Back in 1997 Gregory Bresiger penned a piece for the Free Market tearing apart the notion of "socially responsible investing" (SRI). Managers focused on social issues instead of profits will perform poorly as resources are diverted to unproductive uses. Bresiger looked to close the argument with this seemingly absurd proposition:
But SRI funds do point the way to solving a myriad of political debates in this country. Whenever a politician suggests a new tax, mandate, or regulation on business, let's first try it out on one of these "Socially Responsible" companies, purely on a voluntary basis. Let it pay higher taxes, insurance premiums, and wages, while adopting ever more rigid quotas and union rules. Then we can watch what happens to its stock price relative to everyone else's. Any takers?
More than a decade later there are takers. The Wall Street Journal reports that in seven states companies can register as benefit corporations, allowing the firms to pursue social and environmental goals without the worry of shareholders suing them for not maximizing shareholder value.

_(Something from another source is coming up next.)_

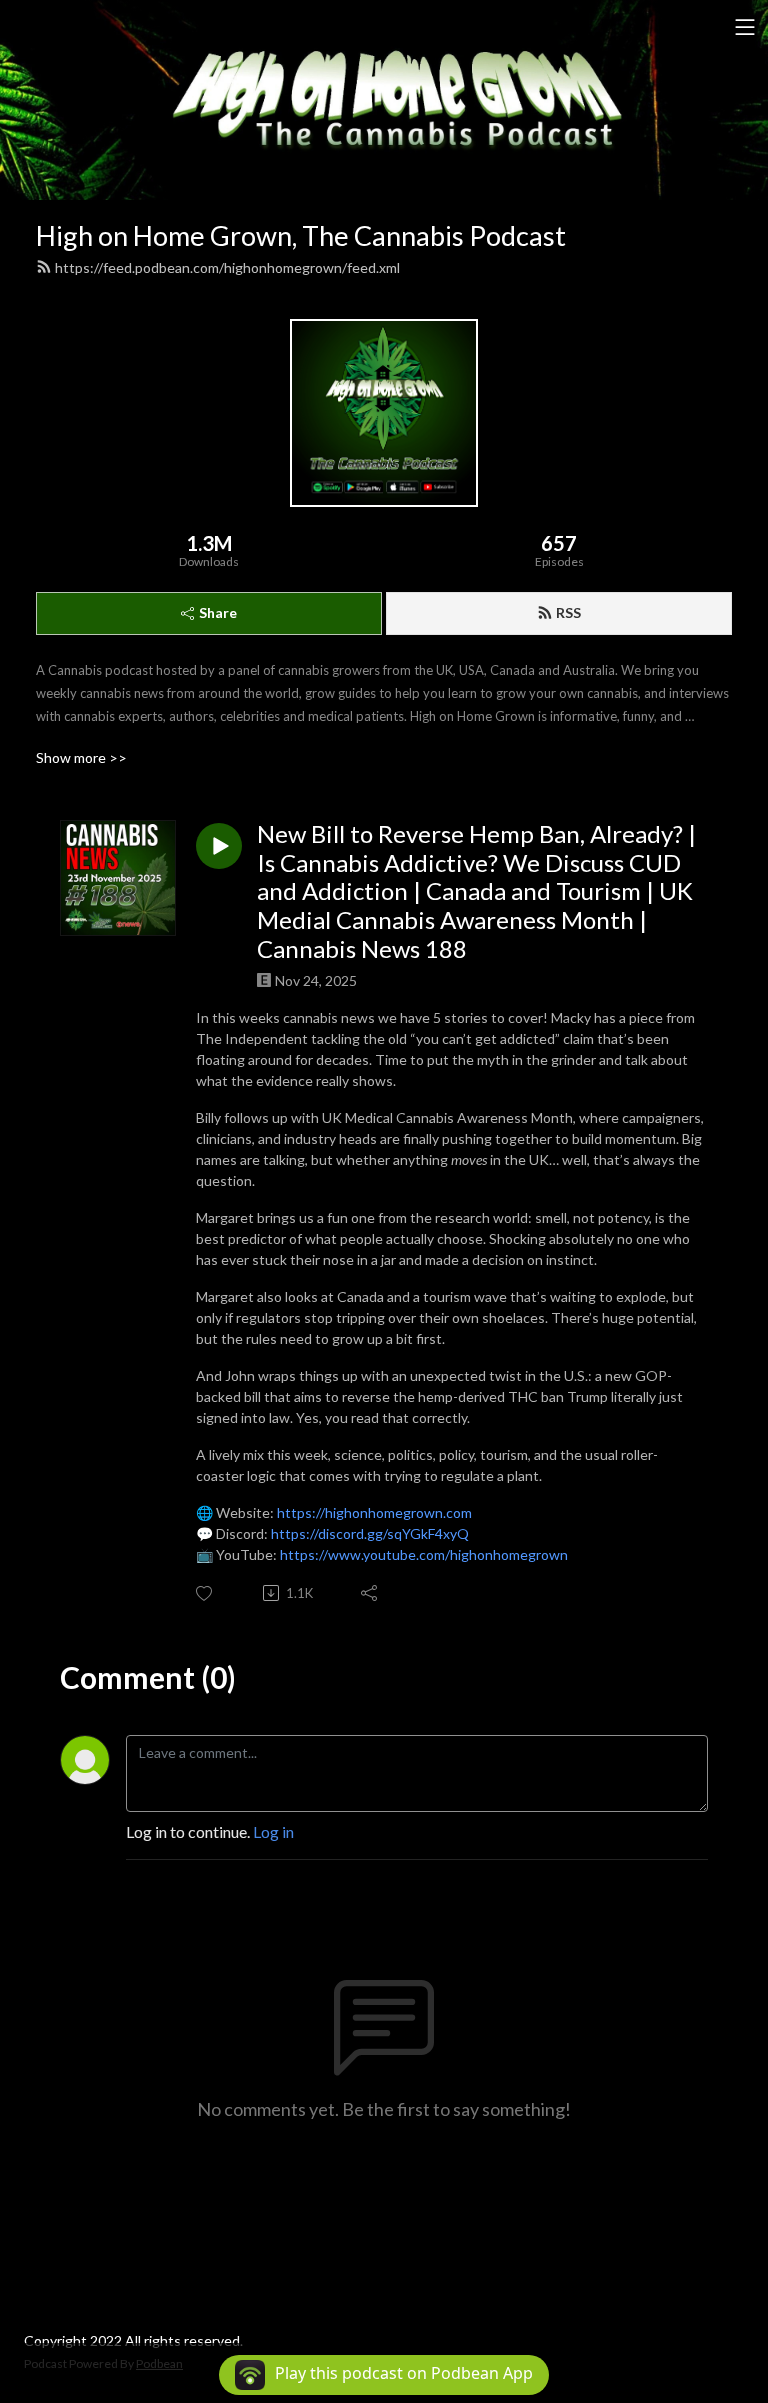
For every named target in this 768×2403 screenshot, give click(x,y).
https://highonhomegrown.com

These corporate charters aren't tax exempt or nonprofit. Companies choosing to be benefit corporations pay Uncle Sam like any other for-profit company, but have the prerogative to make profits an afterthought.
Casey Sheahan, chief executive of outdoor-apparel company Patagonia Inc., changed his company's charter right away, believing that his company's shareholder value should take a backseat to the common good.
Jeff Furman, a Ben & Jerry's director since the 1980s and its current chairman, told the WSJ that had the socially conscious ice-cream maker been a benefit corporation back in 2000, they would have never sold out to Unilever PLC.
Ben Cohen and Jerry Greenfield are the stuff of legend for turning an initial $12,000 investment in an ice-cream store, located in a renovated gas station, into an ice-cream juggernaut the two sold 22 years later for over $300 million.